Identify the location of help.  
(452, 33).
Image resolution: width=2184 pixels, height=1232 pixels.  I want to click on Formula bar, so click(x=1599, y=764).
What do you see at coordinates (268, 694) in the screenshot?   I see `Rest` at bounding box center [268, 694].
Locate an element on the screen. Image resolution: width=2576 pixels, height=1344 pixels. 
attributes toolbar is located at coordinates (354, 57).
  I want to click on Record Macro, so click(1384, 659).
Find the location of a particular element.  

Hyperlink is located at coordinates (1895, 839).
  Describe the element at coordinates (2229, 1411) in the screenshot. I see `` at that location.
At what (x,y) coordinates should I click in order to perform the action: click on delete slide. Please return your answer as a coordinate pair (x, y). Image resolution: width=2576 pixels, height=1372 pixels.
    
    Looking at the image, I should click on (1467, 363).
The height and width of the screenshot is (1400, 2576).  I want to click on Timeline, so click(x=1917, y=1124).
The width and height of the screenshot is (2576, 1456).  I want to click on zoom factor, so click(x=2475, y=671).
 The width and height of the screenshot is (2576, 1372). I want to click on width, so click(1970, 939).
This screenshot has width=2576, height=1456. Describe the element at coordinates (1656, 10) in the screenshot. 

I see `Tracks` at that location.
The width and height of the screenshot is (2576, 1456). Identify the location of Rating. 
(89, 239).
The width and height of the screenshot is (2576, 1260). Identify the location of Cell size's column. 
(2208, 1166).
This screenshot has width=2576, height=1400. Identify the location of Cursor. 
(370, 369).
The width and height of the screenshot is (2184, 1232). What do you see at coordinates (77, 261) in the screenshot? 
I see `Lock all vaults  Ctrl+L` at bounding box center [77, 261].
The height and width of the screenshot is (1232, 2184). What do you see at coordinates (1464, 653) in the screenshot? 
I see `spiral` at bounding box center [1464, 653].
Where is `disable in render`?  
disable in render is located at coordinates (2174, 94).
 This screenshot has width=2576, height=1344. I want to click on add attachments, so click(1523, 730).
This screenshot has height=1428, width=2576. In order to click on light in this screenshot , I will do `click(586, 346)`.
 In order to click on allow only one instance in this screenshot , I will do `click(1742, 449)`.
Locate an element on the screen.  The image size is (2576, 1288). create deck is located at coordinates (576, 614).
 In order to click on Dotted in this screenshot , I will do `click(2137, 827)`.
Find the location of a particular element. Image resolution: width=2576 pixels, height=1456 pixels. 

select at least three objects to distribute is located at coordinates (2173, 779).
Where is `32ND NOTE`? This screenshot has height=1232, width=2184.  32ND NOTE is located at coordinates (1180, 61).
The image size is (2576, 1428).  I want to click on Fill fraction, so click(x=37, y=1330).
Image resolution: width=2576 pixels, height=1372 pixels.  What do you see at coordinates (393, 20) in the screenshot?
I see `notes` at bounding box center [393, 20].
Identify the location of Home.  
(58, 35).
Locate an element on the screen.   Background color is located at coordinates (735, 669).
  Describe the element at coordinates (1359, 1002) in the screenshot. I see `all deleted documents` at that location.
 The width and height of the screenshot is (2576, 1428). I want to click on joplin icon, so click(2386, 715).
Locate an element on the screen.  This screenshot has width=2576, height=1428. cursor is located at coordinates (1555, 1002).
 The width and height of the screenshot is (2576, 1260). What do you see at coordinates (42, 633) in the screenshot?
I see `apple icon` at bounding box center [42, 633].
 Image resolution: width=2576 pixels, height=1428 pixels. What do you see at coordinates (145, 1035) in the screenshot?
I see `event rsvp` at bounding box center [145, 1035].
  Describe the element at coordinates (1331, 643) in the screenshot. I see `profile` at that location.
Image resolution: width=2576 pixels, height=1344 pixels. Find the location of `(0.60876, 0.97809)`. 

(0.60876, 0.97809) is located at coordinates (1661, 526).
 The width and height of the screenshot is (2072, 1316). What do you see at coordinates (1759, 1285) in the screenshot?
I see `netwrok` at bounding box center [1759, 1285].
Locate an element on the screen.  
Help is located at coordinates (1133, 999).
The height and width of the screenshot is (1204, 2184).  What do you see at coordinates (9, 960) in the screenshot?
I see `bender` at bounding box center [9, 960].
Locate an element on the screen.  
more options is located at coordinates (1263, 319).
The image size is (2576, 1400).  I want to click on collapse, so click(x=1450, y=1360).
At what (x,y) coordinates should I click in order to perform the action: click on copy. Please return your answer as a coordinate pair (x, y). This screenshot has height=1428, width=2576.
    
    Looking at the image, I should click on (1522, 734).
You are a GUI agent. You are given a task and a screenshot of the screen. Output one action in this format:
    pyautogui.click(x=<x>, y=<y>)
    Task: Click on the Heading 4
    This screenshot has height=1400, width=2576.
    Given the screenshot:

-- PROMPT --
Put these rows into a Markdown table with two columns, Nr for the row number and Row for the line, leaving out blank lines.

-- RESPONSE BELOW --
| Nr | Row |
|---|---|
| 1 | Identify the location of help.   |
| 2 | (452, 33). |
| 3 | Image resolution: width=2184 pixels, height=1232 pixels.  I want to click on Formula bar, so click(x=1599, y=764). |
| 4 | What do you see at coordinates (268, 694) in the screenshot?   I see `Rest` at bounding box center [268, 694]. |
| 5 | Locate an element on the screen. Image resolution: width=2576 pixels, height=1344 pixels.  |
| 6 | attributes toolbar is located at coordinates (354, 57). |
| 7 |   I want to click on Record Macro, so click(1384, 659). |
| 8 | Find the location of a particular element.   |
| 9 | Hyperlink is located at coordinates (1895, 839). |
| 10 |   Describe the element at coordinates (2229, 1411) in the screenshot. I see `` at that location. |
| 11 | At what (x,y) coordinates should I click in order to perform the action: click on delete slide. Please return your answer as a coordinate pair (x, y). Image resolution: width=2576 pixels, height=1372 pixels. |
| 12 |     Looking at the image, I should click on (1467, 363). |
| 13 | The height and width of the screenshot is (1400, 2576).  I want to click on Timeline, so click(x=1917, y=1124). |
| 14 | The width and height of the screenshot is (2576, 1456).  I want to click on zoom factor, so click(x=2475, y=671). |
| 15 |  The width and height of the screenshot is (2576, 1372). I want to click on width, so click(1970, 939). |
| 16 | This screenshot has width=2576, height=1456. Describe the element at coordinates (1656, 10) in the screenshot.  |
| 17 | I see `Tracks` at that location. |
| 18 | The width and height of the screenshot is (2576, 1456). Identify the location of Rating.  |
| 19 | (89, 239). |
| 20 | The width and height of the screenshot is (2576, 1260). Identify the location of Cell size's column.  |
| 21 | (2208, 1166). |
| 22 | This screenshot has width=2576, height=1400. Identify the location of Cursor.  |
| 23 | (370, 369). |
| 24 | The width and height of the screenshot is (2184, 1232). What do you see at coordinates (77, 261) in the screenshot?  |
| 25 | I see `Lock all vaults  Ctrl+L` at bounding box center [77, 261]. |
| 26 | The height and width of the screenshot is (1232, 2184). What do you see at coordinates (1464, 653) in the screenshot?  |
| 27 | I see `spiral` at bounding box center [1464, 653]. |
| 28 | Where is `disable in render`?   |
| 29 | disable in render is located at coordinates (2174, 94). |
| 30 |  This screenshot has width=2576, height=1344. I want to click on add attachments, so click(1523, 730). |
| 31 | This screenshot has height=1428, width=2576. In order to click on light in this screenshot , I will do `click(586, 346)`. |
| 32 |  In order to click on allow only one instance in this screenshot , I will do `click(1742, 449)`. |
| 33 | Locate an element on the screen.  The image size is (2576, 1288). create deck is located at coordinates (576, 614). |
| 34 |  In order to click on Dotted in this screenshot , I will do `click(2137, 827)`. |
| 35 | Find the location of a particular element. Image resolution: width=2576 pixels, height=1456 pixels.  |
| 36 | select at least three objects to distribute is located at coordinates (2173, 779). |
| 37 | Where is `32ND NOTE`? This screenshot has height=1232, width=2184.  32ND NOTE is located at coordinates (1180, 61). |
| 38 | The image size is (2576, 1428).  I want to click on Fill fraction, so click(x=37, y=1330). |
| 39 | Image resolution: width=2576 pixels, height=1372 pixels.  What do you see at coordinates (393, 20) in the screenshot? |
| 40 | I see `notes` at bounding box center [393, 20]. |
| 41 | Identify the location of Home.   |
| 42 | (58, 35). |
| 43 | Locate an element on the screen.   Background color is located at coordinates (735, 669). |
| 44 |   Describe the element at coordinates (1359, 1002) in the screenshot. I see `all deleted documents` at that location. |
| 45 |  The width and height of the screenshot is (2576, 1428). I want to click on joplin icon, so click(2386, 715). |
| 46 | Locate an element on the screen.  This screenshot has width=2576, height=1428. cursor is located at coordinates (1555, 1002). |
| 47 |  The width and height of the screenshot is (2576, 1260). What do you see at coordinates (42, 633) in the screenshot? |
| 48 | I see `apple icon` at bounding box center [42, 633]. |
| 49 |  Image resolution: width=2576 pixels, height=1428 pixels. What do you see at coordinates (145, 1035) in the screenshot? |
| 50 | I see `event rsvp` at bounding box center [145, 1035]. |
| 51 |   Describe the element at coordinates (1331, 643) in the screenshot. I see `profile` at that location. |
| 52 | Image resolution: width=2576 pixels, height=1344 pixels. Find the location of `(0.60876, 0.97809)`.  |
| 53 | (0.60876, 0.97809) is located at coordinates (1661, 526). |
| 54 |  The width and height of the screenshot is (2072, 1316). What do you see at coordinates (1759, 1285) in the screenshot? |
| 55 | I see `netwrok` at bounding box center [1759, 1285]. |
| 56 | Locate an element on the screen.   |
| 57 | Help is located at coordinates (1133, 999). |
| 58 | The height and width of the screenshot is (1204, 2184).  What do you see at coordinates (9, 960) in the screenshot? |
| 59 | I see `bender` at bounding box center [9, 960]. |
| 60 | Locate an element on the screen.   |
| 61 | more options is located at coordinates (1263, 319). |
| 62 | The image size is (2576, 1400).  I want to click on collapse, so click(x=1450, y=1360). |
| 63 | At what (x,y) coordinates should I click in order to perform the action: click on copy. Please return your answer as a coordinate pair (x, y). This screenshot has height=1428, width=2576. |
| 64 |     Looking at the image, I should click on (1522, 734). |
| 65 | You are a GUI agent. You are given a task and a screenshot of the screen. Output one action in this format: |
| 66 |     pyautogui.click(x=<x>, y=<y>) |
| 67 |     Task: Click on the Heading 4 |
| 68 |     This screenshot has height=1400, width=2576. |
| 69 |     Given the screenshot: |